• Assigned task:
Find the line containing "Viewport: 2409px width, 1505px height." in the listing below. Repeat it exactly, along with each following line up to and including the one containing "Given: Open filter icon for CustomerID column".

• Available records:
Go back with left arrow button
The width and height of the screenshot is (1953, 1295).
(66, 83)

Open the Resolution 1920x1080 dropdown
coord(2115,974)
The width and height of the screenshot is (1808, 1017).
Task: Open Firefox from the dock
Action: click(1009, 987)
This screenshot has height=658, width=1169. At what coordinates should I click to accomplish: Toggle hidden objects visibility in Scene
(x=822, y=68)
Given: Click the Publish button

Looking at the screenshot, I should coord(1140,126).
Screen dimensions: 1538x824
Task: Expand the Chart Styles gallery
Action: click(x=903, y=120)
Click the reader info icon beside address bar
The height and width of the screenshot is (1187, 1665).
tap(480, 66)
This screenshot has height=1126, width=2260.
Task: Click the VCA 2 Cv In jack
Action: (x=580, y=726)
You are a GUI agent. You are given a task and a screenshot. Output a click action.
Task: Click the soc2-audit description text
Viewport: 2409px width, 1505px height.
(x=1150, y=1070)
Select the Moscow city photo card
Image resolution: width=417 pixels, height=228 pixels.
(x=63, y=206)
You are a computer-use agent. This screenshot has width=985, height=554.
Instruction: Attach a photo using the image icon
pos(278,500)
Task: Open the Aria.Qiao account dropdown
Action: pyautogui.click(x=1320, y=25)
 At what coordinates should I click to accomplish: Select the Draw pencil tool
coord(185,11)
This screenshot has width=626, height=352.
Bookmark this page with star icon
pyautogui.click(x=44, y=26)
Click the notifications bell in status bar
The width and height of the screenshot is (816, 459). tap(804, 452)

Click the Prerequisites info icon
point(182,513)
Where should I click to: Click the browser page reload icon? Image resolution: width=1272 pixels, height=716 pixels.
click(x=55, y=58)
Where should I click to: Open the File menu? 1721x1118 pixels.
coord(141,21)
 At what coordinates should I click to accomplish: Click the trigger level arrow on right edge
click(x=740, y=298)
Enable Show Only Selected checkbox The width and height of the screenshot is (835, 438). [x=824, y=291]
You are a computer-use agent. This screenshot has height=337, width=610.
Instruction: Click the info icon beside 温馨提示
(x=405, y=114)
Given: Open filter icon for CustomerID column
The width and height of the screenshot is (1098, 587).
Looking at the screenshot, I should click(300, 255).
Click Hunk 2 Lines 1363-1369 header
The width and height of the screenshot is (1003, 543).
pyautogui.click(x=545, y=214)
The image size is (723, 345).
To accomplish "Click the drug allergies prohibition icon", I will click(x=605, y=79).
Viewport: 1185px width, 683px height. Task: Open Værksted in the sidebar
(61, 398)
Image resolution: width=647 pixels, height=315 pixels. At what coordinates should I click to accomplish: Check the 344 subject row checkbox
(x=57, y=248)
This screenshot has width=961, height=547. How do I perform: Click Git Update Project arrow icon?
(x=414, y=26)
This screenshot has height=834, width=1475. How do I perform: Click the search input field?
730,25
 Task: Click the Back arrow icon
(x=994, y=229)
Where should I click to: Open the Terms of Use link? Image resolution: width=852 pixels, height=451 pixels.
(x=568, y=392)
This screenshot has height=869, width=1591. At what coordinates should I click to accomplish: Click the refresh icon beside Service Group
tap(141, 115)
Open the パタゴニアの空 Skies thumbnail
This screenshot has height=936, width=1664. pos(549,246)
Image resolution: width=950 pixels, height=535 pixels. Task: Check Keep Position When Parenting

• Written reply:
Viewport: 2409px width, 1505px height.
(x=1150, y=1070)
Select the Moscow city photo card
Image resolution: width=417 pixels, height=228 pixels.
(x=63, y=206)
You are a computer-use agent. This screenshot has width=985, height=554.
Instruction: Attach a photo using the image icon
pos(278,500)
Task: Open the Aria.Qiao account dropdown
Action: pyautogui.click(x=1320, y=25)
 At what coordinates should I click to accomplish: Select the Draw pencil tool
coord(185,11)
This screenshot has width=626, height=352.
Bookmark this page with star icon
pyautogui.click(x=44, y=26)
Click the notifications bell in status bar
The width and height of the screenshot is (816, 459). tap(804, 452)

Click the Prerequisites info icon
point(182,513)
Where should I click to: Click the browser page reload icon? Image resolution: width=1272 pixels, height=716 pixels.
click(x=55, y=58)
Where should I click to: Open the File menu? 1721x1118 pixels.
coord(141,21)
 At what coordinates should I click to accomplish: Click the trigger level arrow on right edge
click(x=740, y=298)
Enable Show Only Selected checkbox The width and height of the screenshot is (835, 438). [x=824, y=291]
You are a computer-use agent. This screenshot has height=337, width=610.
Instruction: Click the info icon beside 温馨提示
(x=405, y=114)
Given: Open filter icon for CustomerID column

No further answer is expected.